- **EXERCISE TASK**: Edit the records below by replacing "Given" with "Task" wherever it appears, leaving everything else unchanged and omitting the pictures.

- **EXERCISE MATERIAL**:
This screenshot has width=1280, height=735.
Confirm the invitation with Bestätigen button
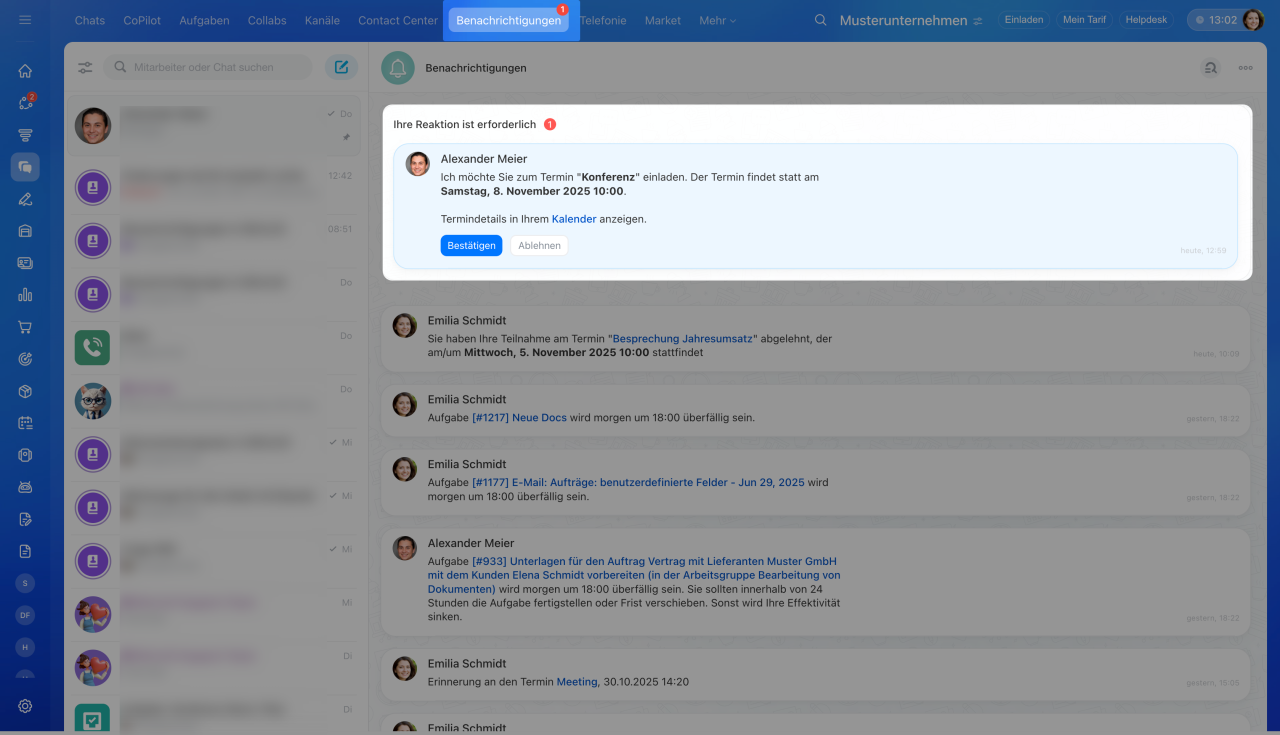tap(471, 246)
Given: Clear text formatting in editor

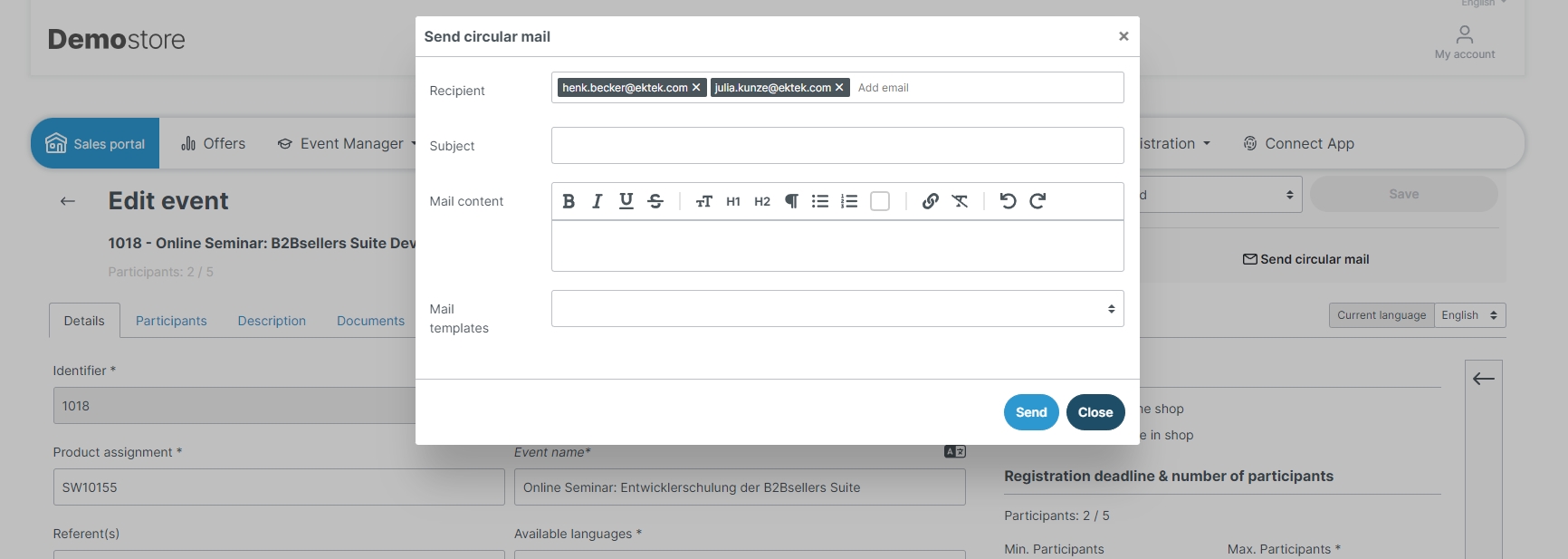Looking at the screenshot, I should pos(960,201).
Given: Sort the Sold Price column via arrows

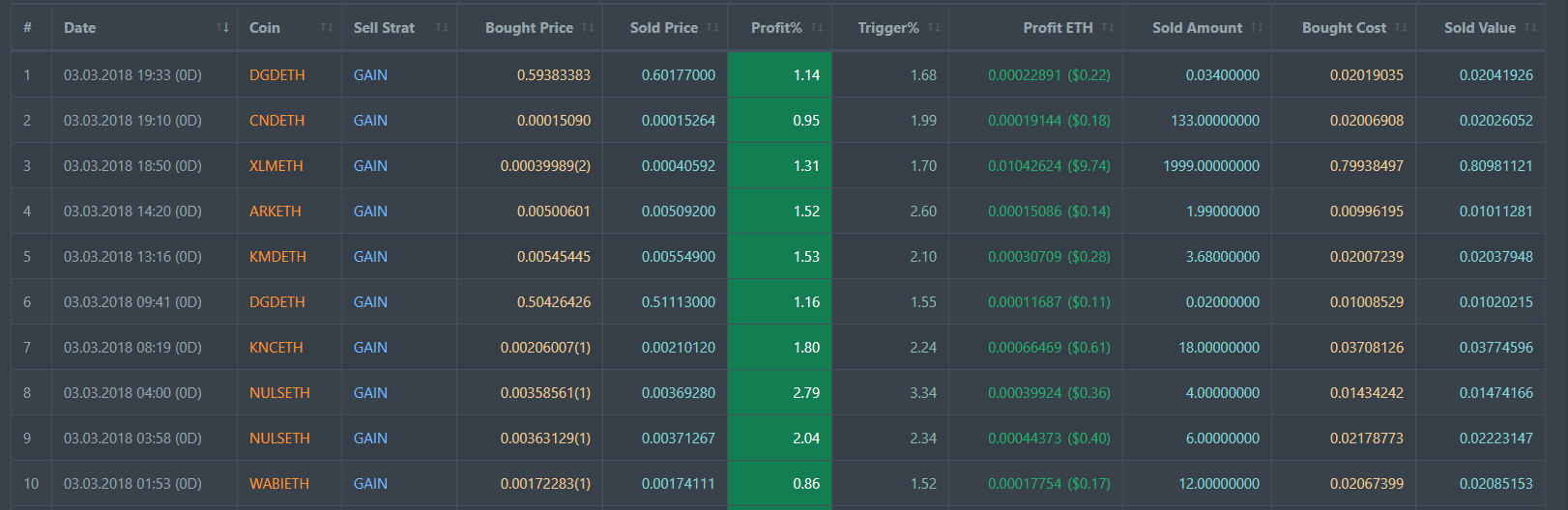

- **TASK OUTPUT**:
This screenshot has width=1280, height=735.
Confirm the invitation with Bestätigen button
tap(471, 246)
Task: Clear text formatting in editor

Looking at the screenshot, I should pos(960,201).
Task: Sort the Sold Price column via arrows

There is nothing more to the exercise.